=== Input for this task ===
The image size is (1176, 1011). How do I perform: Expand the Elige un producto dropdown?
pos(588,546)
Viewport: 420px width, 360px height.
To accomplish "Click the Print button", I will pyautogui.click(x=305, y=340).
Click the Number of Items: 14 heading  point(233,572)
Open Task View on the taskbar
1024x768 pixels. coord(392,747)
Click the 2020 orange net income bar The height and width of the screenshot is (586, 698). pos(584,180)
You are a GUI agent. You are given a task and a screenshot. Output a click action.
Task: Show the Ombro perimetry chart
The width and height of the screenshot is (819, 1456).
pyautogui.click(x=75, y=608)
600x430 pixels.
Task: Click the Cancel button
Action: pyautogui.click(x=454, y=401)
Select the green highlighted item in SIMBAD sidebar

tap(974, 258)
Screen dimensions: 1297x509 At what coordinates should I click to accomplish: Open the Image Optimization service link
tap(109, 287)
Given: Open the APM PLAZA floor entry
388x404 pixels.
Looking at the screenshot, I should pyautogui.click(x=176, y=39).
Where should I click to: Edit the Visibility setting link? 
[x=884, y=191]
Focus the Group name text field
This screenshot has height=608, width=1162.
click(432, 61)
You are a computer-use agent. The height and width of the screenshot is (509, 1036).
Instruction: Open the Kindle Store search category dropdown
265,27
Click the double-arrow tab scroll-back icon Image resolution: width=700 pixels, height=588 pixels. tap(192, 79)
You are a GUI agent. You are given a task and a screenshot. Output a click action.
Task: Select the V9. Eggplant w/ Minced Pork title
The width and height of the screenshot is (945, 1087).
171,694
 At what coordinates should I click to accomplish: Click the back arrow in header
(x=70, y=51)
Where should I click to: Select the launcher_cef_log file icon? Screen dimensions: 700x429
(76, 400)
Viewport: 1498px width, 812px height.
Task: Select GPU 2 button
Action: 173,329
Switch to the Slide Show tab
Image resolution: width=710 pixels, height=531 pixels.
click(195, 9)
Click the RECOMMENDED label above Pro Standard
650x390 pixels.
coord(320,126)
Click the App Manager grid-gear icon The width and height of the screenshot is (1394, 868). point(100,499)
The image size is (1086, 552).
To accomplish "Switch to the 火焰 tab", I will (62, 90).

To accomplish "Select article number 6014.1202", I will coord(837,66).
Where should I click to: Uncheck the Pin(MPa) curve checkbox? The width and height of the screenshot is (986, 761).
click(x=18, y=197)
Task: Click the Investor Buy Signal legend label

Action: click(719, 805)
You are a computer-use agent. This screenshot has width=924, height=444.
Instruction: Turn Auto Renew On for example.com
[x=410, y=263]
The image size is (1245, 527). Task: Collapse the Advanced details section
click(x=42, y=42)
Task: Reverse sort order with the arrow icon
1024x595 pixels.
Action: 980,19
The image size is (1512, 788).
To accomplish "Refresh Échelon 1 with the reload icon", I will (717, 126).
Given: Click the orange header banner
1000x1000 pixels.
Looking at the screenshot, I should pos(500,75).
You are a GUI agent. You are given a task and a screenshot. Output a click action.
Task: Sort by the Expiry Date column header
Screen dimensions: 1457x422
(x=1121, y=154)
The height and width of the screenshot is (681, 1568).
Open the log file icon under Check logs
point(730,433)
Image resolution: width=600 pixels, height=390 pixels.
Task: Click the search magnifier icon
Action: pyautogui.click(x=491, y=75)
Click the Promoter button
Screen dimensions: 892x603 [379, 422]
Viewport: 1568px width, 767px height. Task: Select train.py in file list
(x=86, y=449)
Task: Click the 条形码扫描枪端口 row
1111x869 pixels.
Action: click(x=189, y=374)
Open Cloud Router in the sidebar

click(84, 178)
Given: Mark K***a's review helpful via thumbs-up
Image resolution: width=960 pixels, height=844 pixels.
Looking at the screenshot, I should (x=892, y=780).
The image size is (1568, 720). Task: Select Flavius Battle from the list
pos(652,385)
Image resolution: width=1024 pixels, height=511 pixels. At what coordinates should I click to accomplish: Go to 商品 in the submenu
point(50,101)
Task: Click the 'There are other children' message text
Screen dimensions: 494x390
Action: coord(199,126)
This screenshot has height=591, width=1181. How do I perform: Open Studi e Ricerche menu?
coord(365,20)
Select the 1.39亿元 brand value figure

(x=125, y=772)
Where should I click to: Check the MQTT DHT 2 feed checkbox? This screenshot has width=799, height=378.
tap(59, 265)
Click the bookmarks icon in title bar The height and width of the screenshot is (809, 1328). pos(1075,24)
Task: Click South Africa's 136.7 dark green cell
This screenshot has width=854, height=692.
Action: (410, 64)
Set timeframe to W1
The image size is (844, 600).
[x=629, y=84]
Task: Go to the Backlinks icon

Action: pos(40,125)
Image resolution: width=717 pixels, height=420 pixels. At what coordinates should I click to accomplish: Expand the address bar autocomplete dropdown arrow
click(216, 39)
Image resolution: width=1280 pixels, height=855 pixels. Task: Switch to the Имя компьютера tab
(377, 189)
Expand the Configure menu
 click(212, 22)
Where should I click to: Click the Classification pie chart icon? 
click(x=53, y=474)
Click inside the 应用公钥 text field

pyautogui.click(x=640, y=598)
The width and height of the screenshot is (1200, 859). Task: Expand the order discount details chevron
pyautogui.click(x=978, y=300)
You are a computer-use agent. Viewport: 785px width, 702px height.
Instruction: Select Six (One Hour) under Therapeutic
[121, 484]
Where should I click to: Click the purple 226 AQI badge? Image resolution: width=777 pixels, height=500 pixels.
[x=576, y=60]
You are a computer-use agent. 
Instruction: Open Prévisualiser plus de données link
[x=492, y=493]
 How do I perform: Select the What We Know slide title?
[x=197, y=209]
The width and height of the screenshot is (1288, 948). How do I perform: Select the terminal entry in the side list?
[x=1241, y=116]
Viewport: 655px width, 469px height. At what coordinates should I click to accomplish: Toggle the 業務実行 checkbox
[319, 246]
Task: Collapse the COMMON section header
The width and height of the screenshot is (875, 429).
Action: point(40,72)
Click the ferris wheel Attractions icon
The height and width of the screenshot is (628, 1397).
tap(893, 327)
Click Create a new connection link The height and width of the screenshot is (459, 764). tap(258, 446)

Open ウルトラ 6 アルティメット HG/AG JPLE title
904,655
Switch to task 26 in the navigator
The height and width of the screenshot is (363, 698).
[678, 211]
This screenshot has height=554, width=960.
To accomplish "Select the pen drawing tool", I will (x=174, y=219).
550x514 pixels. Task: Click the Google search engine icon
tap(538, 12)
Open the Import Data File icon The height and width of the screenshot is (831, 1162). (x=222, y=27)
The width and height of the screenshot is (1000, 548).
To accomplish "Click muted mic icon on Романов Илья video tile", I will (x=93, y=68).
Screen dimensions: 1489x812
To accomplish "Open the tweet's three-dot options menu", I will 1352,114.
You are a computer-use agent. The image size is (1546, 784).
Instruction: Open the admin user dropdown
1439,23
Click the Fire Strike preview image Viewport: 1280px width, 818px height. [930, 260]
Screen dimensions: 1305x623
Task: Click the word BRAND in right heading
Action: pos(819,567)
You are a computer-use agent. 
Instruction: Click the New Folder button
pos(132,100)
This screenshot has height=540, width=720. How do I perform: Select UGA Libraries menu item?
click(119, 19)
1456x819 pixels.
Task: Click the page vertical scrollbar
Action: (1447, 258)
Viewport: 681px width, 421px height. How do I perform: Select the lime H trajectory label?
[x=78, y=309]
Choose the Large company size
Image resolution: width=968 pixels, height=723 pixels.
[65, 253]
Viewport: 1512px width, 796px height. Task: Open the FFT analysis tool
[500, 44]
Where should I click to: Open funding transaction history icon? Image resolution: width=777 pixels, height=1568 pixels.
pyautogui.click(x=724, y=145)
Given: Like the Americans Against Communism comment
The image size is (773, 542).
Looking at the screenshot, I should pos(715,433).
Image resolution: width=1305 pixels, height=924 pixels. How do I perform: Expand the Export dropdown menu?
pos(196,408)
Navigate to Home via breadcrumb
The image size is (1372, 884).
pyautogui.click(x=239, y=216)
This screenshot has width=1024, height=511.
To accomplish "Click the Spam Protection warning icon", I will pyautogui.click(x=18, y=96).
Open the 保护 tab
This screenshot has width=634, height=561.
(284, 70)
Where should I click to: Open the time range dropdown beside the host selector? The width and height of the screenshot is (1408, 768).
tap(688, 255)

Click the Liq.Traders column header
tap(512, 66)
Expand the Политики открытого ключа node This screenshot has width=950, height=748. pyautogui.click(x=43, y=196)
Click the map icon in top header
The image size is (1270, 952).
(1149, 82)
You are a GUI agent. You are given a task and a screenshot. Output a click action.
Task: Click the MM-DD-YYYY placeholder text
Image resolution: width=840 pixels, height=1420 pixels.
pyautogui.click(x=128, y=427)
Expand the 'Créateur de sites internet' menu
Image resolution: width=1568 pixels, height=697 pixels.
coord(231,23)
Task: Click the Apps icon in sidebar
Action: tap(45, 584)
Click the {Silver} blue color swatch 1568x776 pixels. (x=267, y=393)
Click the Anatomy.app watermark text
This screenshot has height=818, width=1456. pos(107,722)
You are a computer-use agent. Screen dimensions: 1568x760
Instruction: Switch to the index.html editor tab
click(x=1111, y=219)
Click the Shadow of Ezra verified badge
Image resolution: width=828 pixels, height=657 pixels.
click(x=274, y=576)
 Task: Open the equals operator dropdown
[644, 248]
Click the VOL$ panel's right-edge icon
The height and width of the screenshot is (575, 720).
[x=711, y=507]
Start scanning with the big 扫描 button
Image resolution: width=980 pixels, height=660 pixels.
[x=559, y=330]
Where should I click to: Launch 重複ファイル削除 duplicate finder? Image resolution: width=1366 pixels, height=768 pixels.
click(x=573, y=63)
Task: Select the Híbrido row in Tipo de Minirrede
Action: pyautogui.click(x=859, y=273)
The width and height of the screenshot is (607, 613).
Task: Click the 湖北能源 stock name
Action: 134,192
===
Please give again, with no changes, the records starting at the line that contains "This screenshot has height=591, width=1181." and stopping after the line that contains "pyautogui.click(x=640, y=598)".

This screenshot has height=591, width=1181. How do I perform: Open Studi e Ricerche menu?
coord(365,20)
Select the 1.39亿元 brand value figure

(x=125, y=772)
Where should I click to: Check the MQTT DHT 2 feed checkbox? This screenshot has width=799, height=378.
tap(59, 265)
Click the bookmarks icon in title bar The height and width of the screenshot is (809, 1328). pos(1075,24)
Task: Click South Africa's 136.7 dark green cell
This screenshot has width=854, height=692.
Action: (410, 64)
Set timeframe to W1
The image size is (844, 600).
[x=629, y=84]
Task: Go to the Backlinks icon

Action: pos(40,125)
Image resolution: width=717 pixels, height=420 pixels. At what coordinates should I click to accomplish: Expand the address bar autocomplete dropdown arrow
click(216, 39)
Image resolution: width=1280 pixels, height=855 pixels. Task: Switch to the Имя компьютера tab
(377, 189)
Expand the Configure menu
 click(212, 22)
Where should I click to: Click the Classification pie chart icon? 
click(x=53, y=474)
Click inside the 应用公钥 text field

pyautogui.click(x=640, y=598)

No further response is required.